Quatro reações separadas são configuradas, cada uma contendo nucleotídeos marcados radioativamente e ddA, ddC, ddG ou ddT.
As etapas de anelamento, rotulagem e terminação são realizadas em blocos térmicos separados.
- A síntese de DNA é realizada a 37°C, a temperatura na qual a DNA polimerase tem a atividade enzimática ideal.
- A DNA polimerase adiciona um desoxinucleotídeo ou o correspondente 2’,3’-didesoxinucleotídeo em cada etapa da extensão da cadeia.
- A adição de um desoxinucleotídeo ou um didesoxinucleotídeo depende da concentração relativa de ambas as moléculas. Quando um desoxinucleotídeo (A, C, G ou T) é adicionado à extremidade 3’, a extensão da cadeia pode continuar. No entanto, quando um didesoxinucleotídeo (ddA, ddC, ddG ou ddT) é adicionado à extremidade 3’, a extensão da cadeia termina. O sequenciamento dideoxy Sanger resulta na formação de produtos de extensão de vários comprimentos terminados com dideoxynucleotídeos no final de 3’.

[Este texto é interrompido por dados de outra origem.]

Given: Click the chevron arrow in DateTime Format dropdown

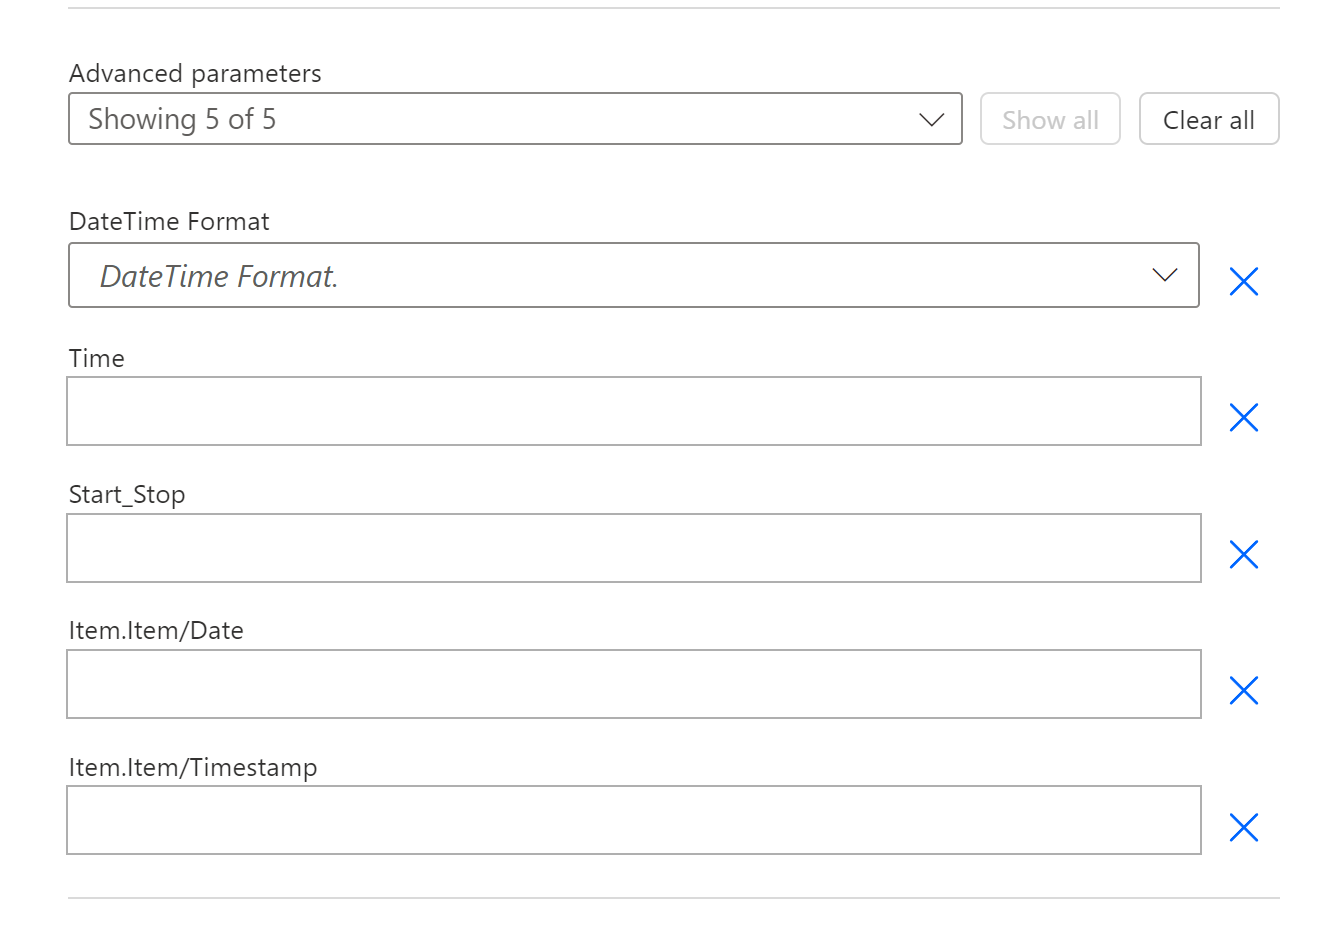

O sequenciador ABI (Applied Biosystems) é um instrumento baseado em laser que utiliza marcadores fluorescentes para analisar os produtos de uma reação de sequenciamento à medida que migram através de um gel. Depois que os dados são coletados a partir de uma execução de sequenciamento, o programa Analysis da Applied Biosystems identifica e rastreia os rastros (traces) de amostra do gel e, subsequentemente, normaliza e integra os dados brutos (raw data) em um cromatograma da sequência final.
Bases ambíguas tendem a ocorrer perto do final da sequência e podem ser editados ou excluídos pelo usuário antes de exportar os dados para outras comparações ou alinhamentos (Hagemann and Kwan, 1999).